==== Ausgangstext ====
Euro-Krisengespräch auf Sylt
Finanzminister Schäuble empfängt seinen US-Kollegen.
Berlin. Ein Begriff geht um. „Sofortiger Sofortismus.“ Jean-Claude Juncker hat ihn im Interview der „Süddeutschen Zeitung“ erfunden und damit den immensen Zeitdruck beschrieben, unter dem die Hüter und Retter der europäischen Gemeinschaftswährung stehen.
Der Chef der Euro-Gruppe und luxemburgische Ministerpräsident beschreibt damit ein Dilemma im Kampf gegen die Zockerei an den Finanzmärkten: „Man räumt uns ja nicht mehr das Recht ein, nachzudenken.“ Eine Stellungnahme jage die nächste, ein regelrechtes „Reaktionsfeuer““ treibe die politischen Akteure.
====
■ **Übungsaufgaben**:
1. Wer hat laut dem Text zum Euro-Krisengespräch den Begriff „Sofortiger Sofortismus“ erfunden?
2. Stimmen die folgenden Aussagen mit dem Text zum Euro-Krisengespräch überein? Antworte jeweils mit Ja oder Nein und zitiere die entscheidenden Worte.
(a) Finanzminister Schäuble empfängt seinen Kollegen aus den USA.
(b) Juncker ist belgischer Ministerpräsident.
(c) Juncker zufolge bleibt den Verantwortlichen genügend Zeit zum Nachdenken.
3. Setze den Text zum Euro-Krisengespräch nach seinem letzten Satz fort.
Die Datensätze spielen hierfür keine Rolle.
==== Vorhandene Datensätze ====
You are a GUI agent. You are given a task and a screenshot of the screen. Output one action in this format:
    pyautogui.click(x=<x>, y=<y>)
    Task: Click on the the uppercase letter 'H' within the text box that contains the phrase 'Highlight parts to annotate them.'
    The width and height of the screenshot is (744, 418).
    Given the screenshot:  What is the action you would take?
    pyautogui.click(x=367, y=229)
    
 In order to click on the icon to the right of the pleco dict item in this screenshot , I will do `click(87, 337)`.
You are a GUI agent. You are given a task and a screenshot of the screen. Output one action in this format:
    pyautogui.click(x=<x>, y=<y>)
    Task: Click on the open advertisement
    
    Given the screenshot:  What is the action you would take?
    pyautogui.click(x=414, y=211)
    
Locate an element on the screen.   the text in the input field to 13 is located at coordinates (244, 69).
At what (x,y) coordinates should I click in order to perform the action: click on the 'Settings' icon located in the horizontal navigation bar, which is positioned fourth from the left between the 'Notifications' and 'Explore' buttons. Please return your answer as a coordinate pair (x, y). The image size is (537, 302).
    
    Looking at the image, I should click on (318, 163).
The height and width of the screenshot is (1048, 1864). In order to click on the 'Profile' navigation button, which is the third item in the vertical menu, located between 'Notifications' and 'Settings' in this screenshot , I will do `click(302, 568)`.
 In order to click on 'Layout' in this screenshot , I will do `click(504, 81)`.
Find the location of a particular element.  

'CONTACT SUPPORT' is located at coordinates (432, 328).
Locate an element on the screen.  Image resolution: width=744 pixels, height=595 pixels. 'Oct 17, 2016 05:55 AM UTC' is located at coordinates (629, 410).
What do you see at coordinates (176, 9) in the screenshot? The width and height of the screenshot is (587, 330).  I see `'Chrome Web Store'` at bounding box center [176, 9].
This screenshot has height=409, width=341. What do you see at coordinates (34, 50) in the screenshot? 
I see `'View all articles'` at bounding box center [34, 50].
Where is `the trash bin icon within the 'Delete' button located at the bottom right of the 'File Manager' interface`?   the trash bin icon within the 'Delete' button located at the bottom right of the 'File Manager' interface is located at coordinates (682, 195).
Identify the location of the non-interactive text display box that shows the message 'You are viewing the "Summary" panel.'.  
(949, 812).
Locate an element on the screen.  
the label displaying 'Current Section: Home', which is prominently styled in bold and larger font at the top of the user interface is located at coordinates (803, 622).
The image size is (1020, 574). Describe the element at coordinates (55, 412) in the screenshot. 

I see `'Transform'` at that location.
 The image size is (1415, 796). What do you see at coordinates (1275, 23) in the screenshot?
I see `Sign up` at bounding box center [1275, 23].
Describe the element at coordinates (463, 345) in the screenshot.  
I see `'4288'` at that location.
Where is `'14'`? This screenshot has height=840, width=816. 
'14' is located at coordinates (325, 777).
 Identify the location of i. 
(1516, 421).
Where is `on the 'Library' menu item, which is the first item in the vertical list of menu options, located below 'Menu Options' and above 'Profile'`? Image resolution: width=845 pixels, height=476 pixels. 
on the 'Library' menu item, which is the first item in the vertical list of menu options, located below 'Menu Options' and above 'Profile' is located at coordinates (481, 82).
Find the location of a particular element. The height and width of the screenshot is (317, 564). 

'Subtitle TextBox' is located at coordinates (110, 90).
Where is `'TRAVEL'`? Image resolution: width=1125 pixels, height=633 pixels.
====
■ **Lösungen**:
1. Jean-Claude Juncker, im Interview der „Süddeutschen Zeitung“.

2.
(a) Ja: „Finanzminister Schäuble empfängt seinen US-Kollegen.“
(b) Nein: „Der Chef der Euro-Gruppe und luxemburgische Ministerpräsident“
(c) Nein: „Man räumt uns ja nicht mehr das Recht ein, nachzudenken.“

3.
Sofortiger Sofortismus? US-Finanzminister Timothy Geithner landete am Montag „kurzfristig“ auf Sylt, wo Bundesfinanzminister Wolfgang Schäuble (CDU) versucht, einige Tage Auszeit von der Euro-Rettung zu nehmen. Ein Besuch, angesetzt „auf Wunsch der US-Seite“, wie es im Hause Schäuble heißt. Am Ende steht demonstrative Zuversicht über die „Reformanstrengungen“ in der Euro-Zone.
Es ist Sommer, das Parlament macht eigentlich Pause. Doch die Räder der stillen Euro-Krisendiplomatie drehen sich in einem irren Tempo. Erst berät Geithner auf Sylt mit Schäuble, dann fliegt er weiter nach Frankfurt, wo er den Präsidenten der Europäischen Zentralbank (EZB), Mario Draghi, trifft.
Der wiederum hat in der vergangenen Woche aufhorchen lassen, als er sagte, die EZB werde innerhalb ihres Mandates „alles Erforderliche“ tun, um den Euro zu retten.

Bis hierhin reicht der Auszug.